O ministro do ataque caracterizou excelentemente a posição do governo perante a situação que o país vive e que, pelo que se vai ouvindo diariamente por todo o país, não é lá grande coisa. Mas, diz ele, o mandato vai até ao fim, com nervos de aço de todos.

Antes do mais, convém esclarecer que este ministro do ataque não consta da orgânica do governo com este nome. Portanto, só por isso, já é muito difícil sobreviver no seu posto, só o conseguindo graças aos seus muito fortes nervos de aço.

Também já demonstrou claramente que é preciso ter língua de aço, tal como os nervos. Que mais não fosse para manter os submarinos em banho-maria. E, claro, para levar o mandato até ao fim, sem que os ditos cheguem verdadeiramente à superfície.

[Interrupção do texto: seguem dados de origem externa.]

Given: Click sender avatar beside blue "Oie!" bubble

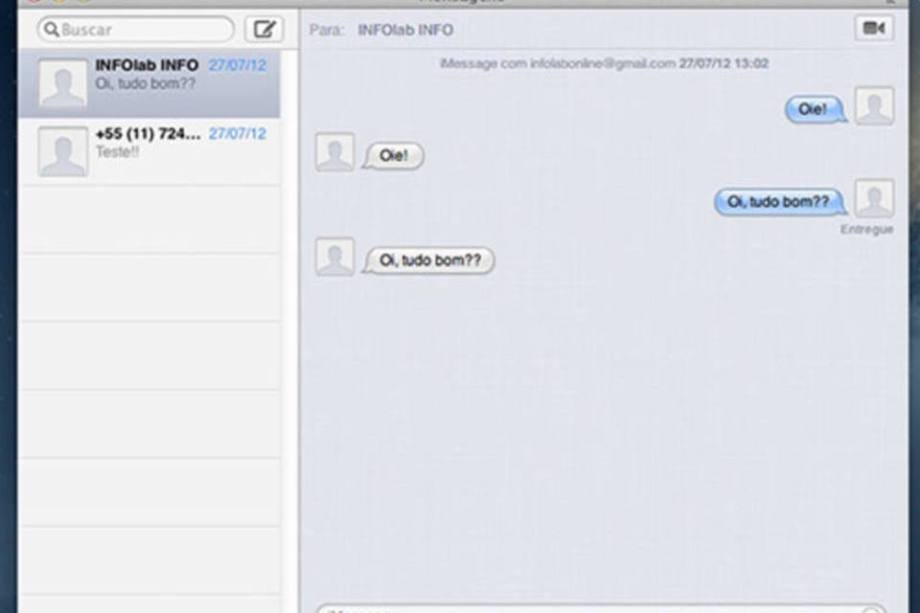Looking at the screenshot, I should (874, 106).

Mas hoje os nervos de aço estão mais centrados na hora do almoço que os restaurantes dizem não fornecer. Os almoçadores das classes mais baixas, nem precisam de grandes ou duros nervos de aço, pois o seu restaurante é em casa, ou da lancheira fora dela.

Acredito que, por exemplo, o grupo de trabalho que está a estudar a possibilidade de baixar o IVA na restauração, tenha ficado sem almoço, pois é lógico que tenha de perceber perfeitamente as consequências desta determinação da associação da classe.

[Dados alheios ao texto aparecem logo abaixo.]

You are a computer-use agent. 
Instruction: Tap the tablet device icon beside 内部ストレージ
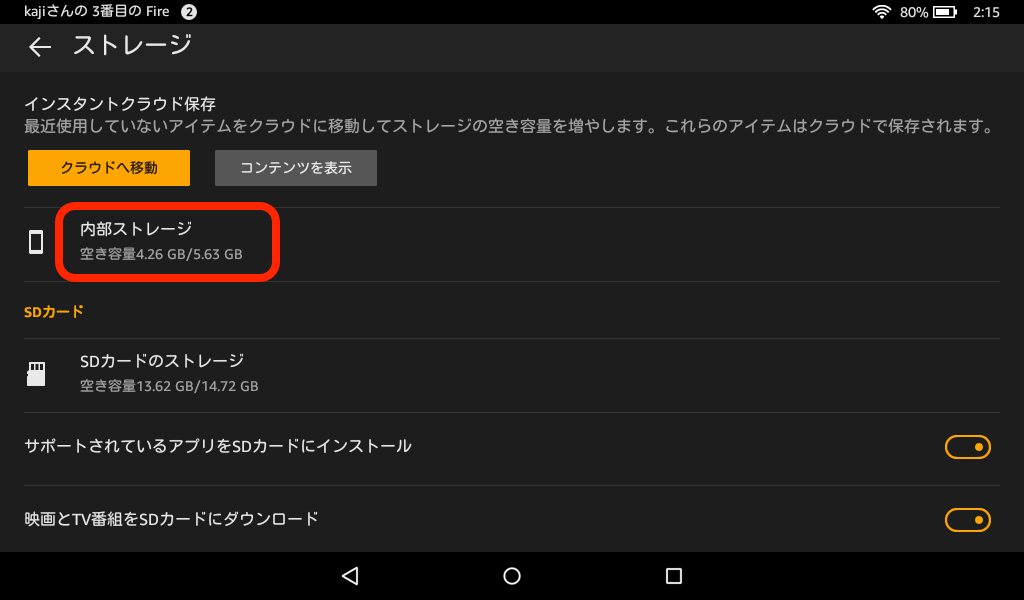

Claro que eu não pertenço ao governo, nem ao grupo de estudiosos desta matéria. Portanto, também não tinha que dar opinião sobre o assunto. Mas dou. Como em quase tudo, o governo andou a dormir na tomada de medidas certas para evitar nervos de aço.

A causa deste problema, foi ter permitido que os empresários tenham cobrado milhões em IVA, que nunca entregaram ao estado, porque nunca passaram a totalidade das faturas que deviam ter passado. Em muitos casos, a conta era sempre dada só de boca.

E, para muitos, ainda é assim nos dias de hoje. Portanto, antes de qualquer aumento, havia que pôr todos os cobradores a entregar ao estado, o IVA devido. Porque, mesmo a seis por cento, se todos entregassem o que cobravam, o estado saía beneficiado.  

Os empresários queixam-se muito da necessidade de fecharem portas. Nem sempre com razão. Há menos clientes, é verdade. Mas, há muitos restaurantes que continuam cheios. E há muitos restaurantes que, por vários motivos, teriam sempre que fechar.

É fácil ver que, em certas ruas de muitas cidades, eles são tantos, que nem sequer há moscas para todos. Quanto mais clientes. Entretanto, há muitas outras atividades em que se quer um profissional e não se encontra. Mesmo com o desemprego existente.

Hoje, não fiquei sem almoço, como muita gente. Mas, como muita gente, e como acontece com o ministro do ataque, também eu tenho nervos de aço. Porque se os não tivesse, não podia conter a vontade de acabar com o mandato antes do fim.